Archive for the ‘Race Issues’ Category

As we’re celebrating Martin Luther King’s accomplishments in breaking down the barriers of race in America, the conversations today have turned to examine the state of race and class in America. As one might expect, the word “diversity” plays a key role in many of these conversations.

Embracing diversity is of late oft touted as the path to peace, harmony, and wisdom. Diversity is enforced in schools. Diversity is desired in the work force. Diversity is looked for in the church. Woe be to anyone who would dare to ask questions such as “What is diversity? Why is it good? What have we gained from it? Who’s agenda does it serve? Is it authentic?” So inevitably, I shall now rush in and endeavor to address some of these questions at my own peril.

If Diversity is the savior of mankind, we must first ask what it is. In reality the word “diversity” is often simply code for “including people of a different skin color.” Of course, the breaking down of racial barriers is good and proper. As Americans we believe that all men are created equal and all have something to contribute regardless of their skin color or ethnicity. But is race the only real test of diversity? If one is truly to be diverse then can we say that having a class with three African-American children from the same town and income level as their white counterparts provides more diversity than say three other white children from a different country? Is it more diverse to have an Asian child who was adopted by white parents and raised in middle class America than it is to have a White child who was adopted by Asian parents and raised overseas? It would seem that diversity is a bit more tricky than it appears on the surface. There is a word for the assumption that all white people no matter what their background will behave and think in exactly the same way. The word is “racism.”

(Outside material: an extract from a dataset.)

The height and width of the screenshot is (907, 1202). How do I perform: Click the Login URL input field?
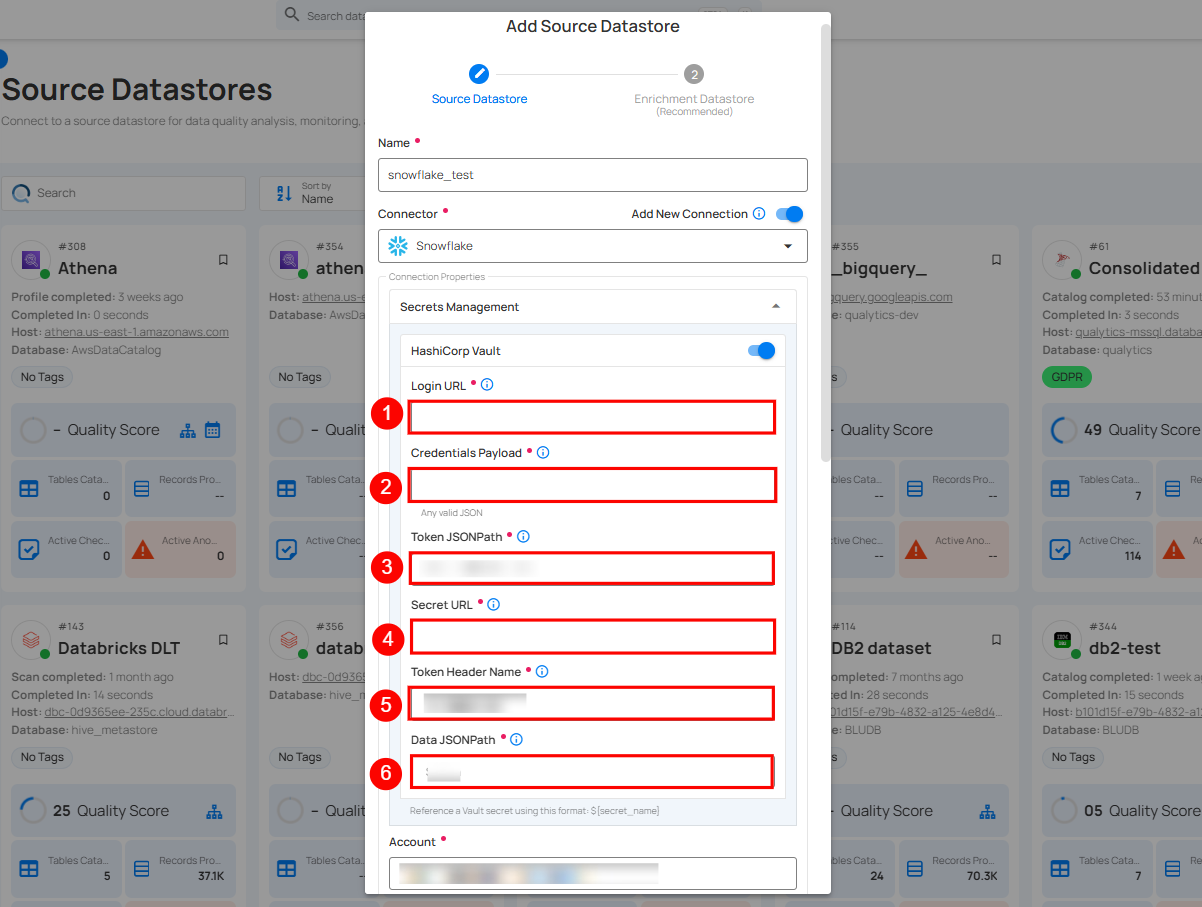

But let us imagine for the sake of argument that we have achieved an authentic diversity. We have a class or a workplace that represents a diverse spectrum of humanity. Now what? Do math problems suddenly take on a new and fuller meaning? Do the facts of history change depending on the audience who is studying it? Are the spreadsheets and assembly lines of business now imbued with some mysterious genius fire because the people who control them grew up in different cultures? At last check a hammer or a protractor doesn’t care where its masters grew up.

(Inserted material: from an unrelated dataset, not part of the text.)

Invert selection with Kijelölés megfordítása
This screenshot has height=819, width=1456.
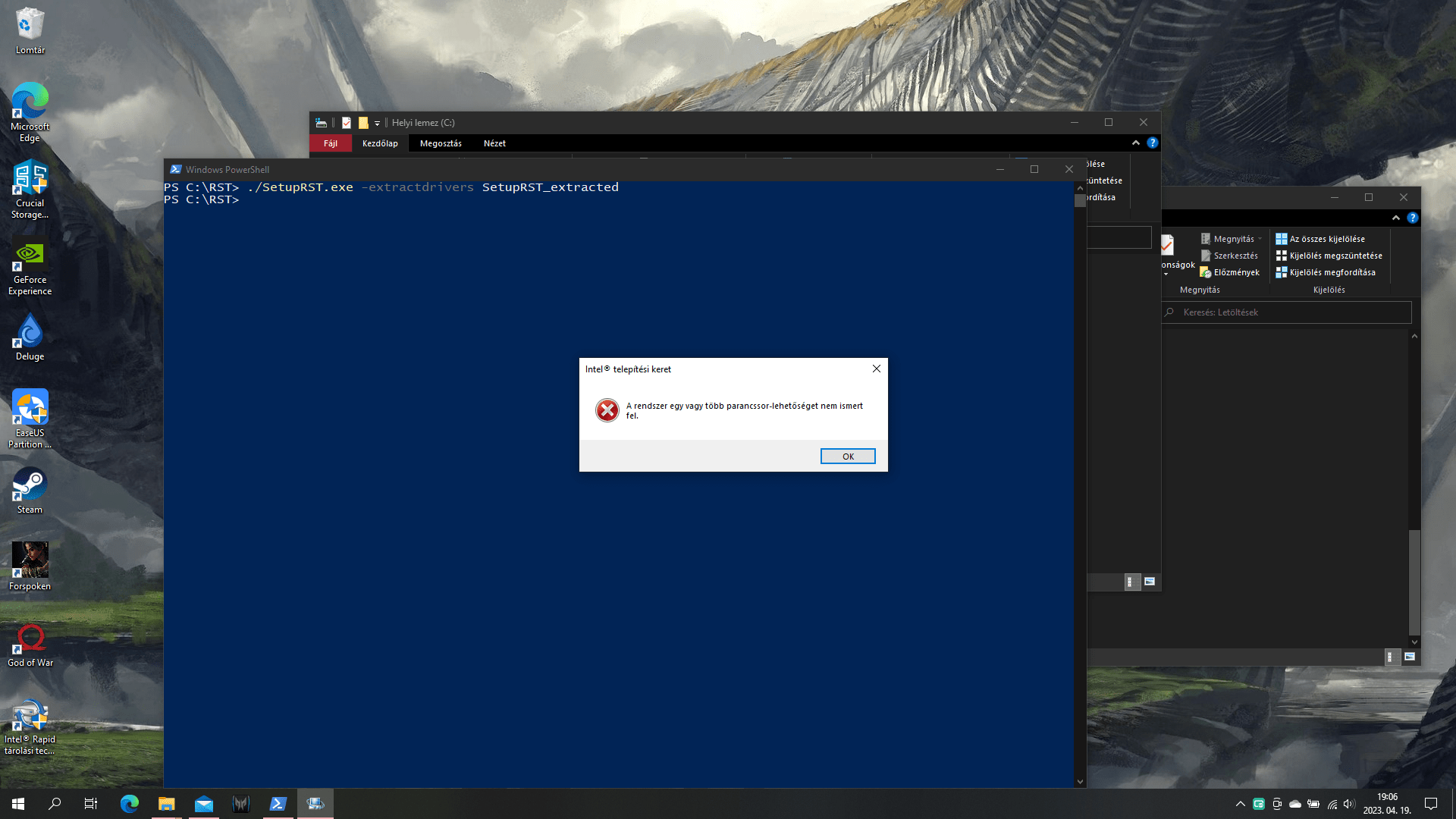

This is not to say that studying different cultures is not without merit. We all share a common humanity and differing circumstances do tend to breed a more or less perspicacious perspective on some particular particle of life. But the concept that upbringing brings a unique perspective is equally true whether the person has grown up in Jakarta or Jersey. The root assumption that merely because something has been believed and taught by the Chinese or the Mexicans or some remote aboriginal tribe that it is inherently better than what a person believes in Boise is simply rubbish.

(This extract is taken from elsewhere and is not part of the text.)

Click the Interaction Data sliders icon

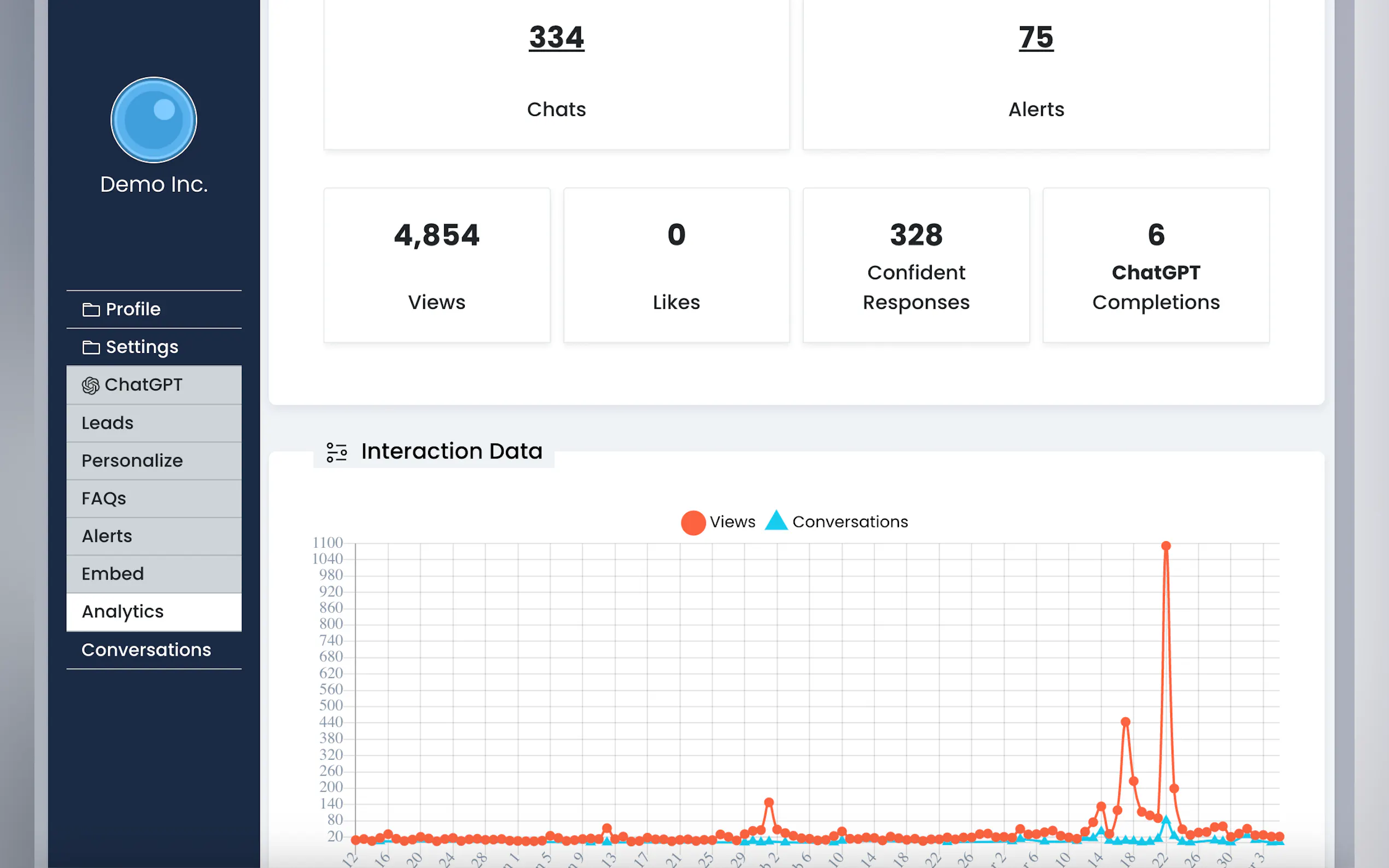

In a practical sense, we do not call upon the wisdom of a people who’s society lives by subsistence agriculture to bear us witness of how we should live in an industrial society. Nor would we expect in the child of the inner city to be given any heed when he presumes to instruct farming communities on their lifestyle. A person’s cultural wisdom is specific to his people’s space and time and is not guaranteed to translate well to a different place and populace.

But to continue the discussion, let us set aside that problem as well and pretend that we now may have a perfectly diverse group and people who can speak with great wisdom to circumstances that they have not themselves lived in and inform others from the natural stores of wisdom held by their culture. According to the modern rules of diversity only very specific groups have the right to exercise this power to say “my people have wisdom which other peoples do not.”

A claim of cultural superiority would no doubt be vilified if it came from a white person who was speaking to an ethnic diverse crowd. Yet, if a minority member claims such status for their own people it is embraced as “diversity.” Who made the minorities so very wise? And if they are so wise why do they continue to be in the position of needing the helping hand of the promotion of diversity? If, to quote our newest Supreme Court Justice, a “wise Latina” makes inherently better decisions than a White man, why do not Wise Latinas run the country instead of White men? It’s a difficult nut to crack to be sure.

The great ill of the those who are ethnocentric is to think that ways different from mine are worse than mine. It is matched in equal force by the ill of those for whom “diversity” is a cult and think that what is different from mine is better than mine. In reality it can be either or neither. What is different is merely different and has no special power, relevance, beauty, or wisdom inherent in it. Let each thing be judged on the merits of itself.